Mélenchon, l'angoisse urbaine du lendemain

Enfin, par protestation, adhésion ou efficacité, Jean-Luc Mélenchon a su attirer d'une part des populations de métropoles et les 18-30 ans inquiets pour l'avenir de la planète, d'autre part ceux qui s'interrogent sur leur place dans le pays par rapport à leurs origines ou leur lieu de résidence.

Ville-centre dans le top 10 des métropoles qui compte le plus de moins de 35 ans, Nantes lui a accordé près de 34%, et 10% à Yannick Jadot.

Selon une enquête Ifop/La Croix, 69% des électeurs de confession musulmane ont choisi le candidat de LFI. En Seine-Saint-Denis, où Mohamed est devenu le prénom le plus fréquemment attribué aux bébés, les «insoumis» dominent le scrutin dans trois communes sur quatre.
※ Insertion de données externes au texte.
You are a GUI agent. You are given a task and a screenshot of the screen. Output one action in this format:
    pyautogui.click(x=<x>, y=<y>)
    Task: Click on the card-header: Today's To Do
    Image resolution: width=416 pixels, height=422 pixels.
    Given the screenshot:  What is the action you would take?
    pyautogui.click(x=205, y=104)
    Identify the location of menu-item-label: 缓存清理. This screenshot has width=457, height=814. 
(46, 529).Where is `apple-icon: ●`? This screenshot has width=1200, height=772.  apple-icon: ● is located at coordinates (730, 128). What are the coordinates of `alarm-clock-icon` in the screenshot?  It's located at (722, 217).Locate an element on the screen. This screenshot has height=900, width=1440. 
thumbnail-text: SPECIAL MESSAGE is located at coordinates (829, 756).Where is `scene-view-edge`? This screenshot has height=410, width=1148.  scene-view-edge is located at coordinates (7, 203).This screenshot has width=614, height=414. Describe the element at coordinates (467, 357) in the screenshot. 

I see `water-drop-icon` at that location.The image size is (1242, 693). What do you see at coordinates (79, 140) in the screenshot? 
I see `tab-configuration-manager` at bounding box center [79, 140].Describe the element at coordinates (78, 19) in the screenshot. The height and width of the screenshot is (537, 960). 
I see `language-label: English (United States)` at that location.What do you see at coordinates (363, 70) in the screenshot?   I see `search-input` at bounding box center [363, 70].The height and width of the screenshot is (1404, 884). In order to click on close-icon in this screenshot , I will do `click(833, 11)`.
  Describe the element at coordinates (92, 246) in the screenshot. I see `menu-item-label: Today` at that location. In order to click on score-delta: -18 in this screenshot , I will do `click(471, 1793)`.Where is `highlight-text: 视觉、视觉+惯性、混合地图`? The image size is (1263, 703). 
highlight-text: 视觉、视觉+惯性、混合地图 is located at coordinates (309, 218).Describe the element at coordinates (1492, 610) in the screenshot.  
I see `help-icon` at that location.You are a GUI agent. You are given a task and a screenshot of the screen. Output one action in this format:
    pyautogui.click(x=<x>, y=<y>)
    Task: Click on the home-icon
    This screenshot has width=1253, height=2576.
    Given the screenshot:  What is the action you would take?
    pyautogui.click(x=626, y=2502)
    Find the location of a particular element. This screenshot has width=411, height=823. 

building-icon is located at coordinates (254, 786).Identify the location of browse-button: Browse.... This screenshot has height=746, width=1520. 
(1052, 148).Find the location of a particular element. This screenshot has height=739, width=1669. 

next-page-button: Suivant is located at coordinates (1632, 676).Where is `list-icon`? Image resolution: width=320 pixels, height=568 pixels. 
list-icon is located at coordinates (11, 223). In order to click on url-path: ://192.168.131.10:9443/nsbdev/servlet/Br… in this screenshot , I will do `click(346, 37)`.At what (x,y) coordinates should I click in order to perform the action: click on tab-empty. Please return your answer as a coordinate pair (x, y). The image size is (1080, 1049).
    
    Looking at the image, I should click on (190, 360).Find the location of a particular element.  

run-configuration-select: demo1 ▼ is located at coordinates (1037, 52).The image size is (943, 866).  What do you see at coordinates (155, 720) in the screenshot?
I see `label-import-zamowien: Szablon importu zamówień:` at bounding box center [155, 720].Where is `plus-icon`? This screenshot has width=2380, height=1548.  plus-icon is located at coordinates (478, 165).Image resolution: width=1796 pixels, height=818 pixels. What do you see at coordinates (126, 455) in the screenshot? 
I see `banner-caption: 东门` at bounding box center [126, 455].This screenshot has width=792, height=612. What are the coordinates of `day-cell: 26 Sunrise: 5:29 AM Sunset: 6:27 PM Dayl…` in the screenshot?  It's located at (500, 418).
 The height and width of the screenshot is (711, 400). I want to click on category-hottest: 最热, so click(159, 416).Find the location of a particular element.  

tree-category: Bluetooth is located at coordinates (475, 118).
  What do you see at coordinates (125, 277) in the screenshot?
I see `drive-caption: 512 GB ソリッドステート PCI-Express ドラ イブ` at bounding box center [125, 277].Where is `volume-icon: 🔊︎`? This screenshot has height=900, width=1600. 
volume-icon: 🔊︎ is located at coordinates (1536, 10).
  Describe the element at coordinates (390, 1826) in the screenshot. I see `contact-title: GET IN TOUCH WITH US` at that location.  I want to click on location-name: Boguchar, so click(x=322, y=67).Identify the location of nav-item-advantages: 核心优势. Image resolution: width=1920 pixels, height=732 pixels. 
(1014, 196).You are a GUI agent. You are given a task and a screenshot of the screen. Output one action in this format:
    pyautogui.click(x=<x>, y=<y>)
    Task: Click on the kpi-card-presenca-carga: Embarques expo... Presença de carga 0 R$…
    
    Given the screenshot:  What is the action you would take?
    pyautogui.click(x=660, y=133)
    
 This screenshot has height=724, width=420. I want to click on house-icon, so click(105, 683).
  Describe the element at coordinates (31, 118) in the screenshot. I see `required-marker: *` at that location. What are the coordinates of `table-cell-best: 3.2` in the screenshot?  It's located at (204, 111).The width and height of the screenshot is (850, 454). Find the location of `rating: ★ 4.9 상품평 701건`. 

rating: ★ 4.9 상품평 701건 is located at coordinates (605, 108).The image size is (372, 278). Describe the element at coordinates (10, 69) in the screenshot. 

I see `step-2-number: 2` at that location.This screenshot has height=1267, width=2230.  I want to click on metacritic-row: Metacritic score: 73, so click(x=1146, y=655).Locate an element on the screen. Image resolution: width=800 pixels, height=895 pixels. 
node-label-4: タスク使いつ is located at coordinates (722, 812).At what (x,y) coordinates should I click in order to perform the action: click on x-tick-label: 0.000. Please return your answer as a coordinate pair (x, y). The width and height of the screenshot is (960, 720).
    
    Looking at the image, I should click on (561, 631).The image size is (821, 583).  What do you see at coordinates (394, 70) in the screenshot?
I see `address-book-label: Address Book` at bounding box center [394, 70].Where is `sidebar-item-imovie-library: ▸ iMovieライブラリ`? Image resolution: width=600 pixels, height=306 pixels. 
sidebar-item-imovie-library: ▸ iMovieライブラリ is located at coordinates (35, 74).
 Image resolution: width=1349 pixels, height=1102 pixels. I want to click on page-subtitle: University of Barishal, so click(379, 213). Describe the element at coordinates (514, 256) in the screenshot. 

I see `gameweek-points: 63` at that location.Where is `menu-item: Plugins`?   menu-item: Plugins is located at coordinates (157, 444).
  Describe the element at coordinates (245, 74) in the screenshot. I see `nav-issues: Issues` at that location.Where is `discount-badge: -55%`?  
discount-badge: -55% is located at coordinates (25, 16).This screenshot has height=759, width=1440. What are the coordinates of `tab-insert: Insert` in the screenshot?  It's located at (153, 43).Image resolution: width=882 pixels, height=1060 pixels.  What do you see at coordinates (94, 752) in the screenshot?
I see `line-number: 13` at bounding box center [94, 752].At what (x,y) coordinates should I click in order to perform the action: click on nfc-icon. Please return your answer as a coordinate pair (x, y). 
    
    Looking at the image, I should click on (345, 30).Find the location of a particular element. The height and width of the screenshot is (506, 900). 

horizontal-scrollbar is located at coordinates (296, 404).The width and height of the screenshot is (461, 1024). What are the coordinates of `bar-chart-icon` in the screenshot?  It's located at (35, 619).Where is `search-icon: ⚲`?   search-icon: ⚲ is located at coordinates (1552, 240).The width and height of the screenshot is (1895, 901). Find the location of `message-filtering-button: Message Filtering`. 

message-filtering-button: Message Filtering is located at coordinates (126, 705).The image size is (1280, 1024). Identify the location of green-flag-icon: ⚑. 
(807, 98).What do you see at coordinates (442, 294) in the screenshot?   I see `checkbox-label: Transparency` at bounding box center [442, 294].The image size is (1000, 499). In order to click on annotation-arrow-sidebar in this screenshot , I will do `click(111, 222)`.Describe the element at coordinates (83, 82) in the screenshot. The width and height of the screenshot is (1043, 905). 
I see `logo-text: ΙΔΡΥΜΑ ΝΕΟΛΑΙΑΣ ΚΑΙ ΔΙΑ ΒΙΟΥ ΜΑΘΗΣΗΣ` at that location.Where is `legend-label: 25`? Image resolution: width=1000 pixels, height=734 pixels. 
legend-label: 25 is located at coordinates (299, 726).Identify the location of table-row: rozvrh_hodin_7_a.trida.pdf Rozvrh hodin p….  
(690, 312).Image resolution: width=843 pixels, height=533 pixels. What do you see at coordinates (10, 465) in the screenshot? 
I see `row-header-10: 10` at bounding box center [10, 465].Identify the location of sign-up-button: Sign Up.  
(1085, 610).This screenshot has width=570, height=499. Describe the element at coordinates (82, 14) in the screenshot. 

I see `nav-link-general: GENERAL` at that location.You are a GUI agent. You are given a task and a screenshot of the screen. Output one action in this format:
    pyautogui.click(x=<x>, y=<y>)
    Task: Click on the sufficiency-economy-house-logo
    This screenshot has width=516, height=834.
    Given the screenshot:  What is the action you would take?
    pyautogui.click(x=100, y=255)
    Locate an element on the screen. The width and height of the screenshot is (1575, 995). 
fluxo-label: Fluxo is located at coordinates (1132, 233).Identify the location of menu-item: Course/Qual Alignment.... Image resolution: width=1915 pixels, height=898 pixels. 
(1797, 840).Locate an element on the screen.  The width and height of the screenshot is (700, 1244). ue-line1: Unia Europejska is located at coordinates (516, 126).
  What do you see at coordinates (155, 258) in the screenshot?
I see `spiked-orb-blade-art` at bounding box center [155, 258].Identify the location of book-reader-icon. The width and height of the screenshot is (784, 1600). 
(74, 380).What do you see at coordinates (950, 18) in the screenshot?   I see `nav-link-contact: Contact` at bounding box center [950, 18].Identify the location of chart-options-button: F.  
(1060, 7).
Bien entendu, le vote dans ces ensembles géographiques n'est pas 100% homogène. On trouvera des poches lepénistes en territoires macroniens, et des bureaux de vote macroniens dans les «cités insoumises». Mais la correspondance qui s'est opérée le 10 avril entre bulletin de vote, lieu de résidence, âge, revenus et catégorie sociale dessine un Hexagone dans lequel le brassage générationnel et culturel s'annonce plus complexe. Une vraie menace pour la solidarité entre générations et la cohésion citoyenne, et surtout une vraie difficulté pour réparer un ascenseur social en panne.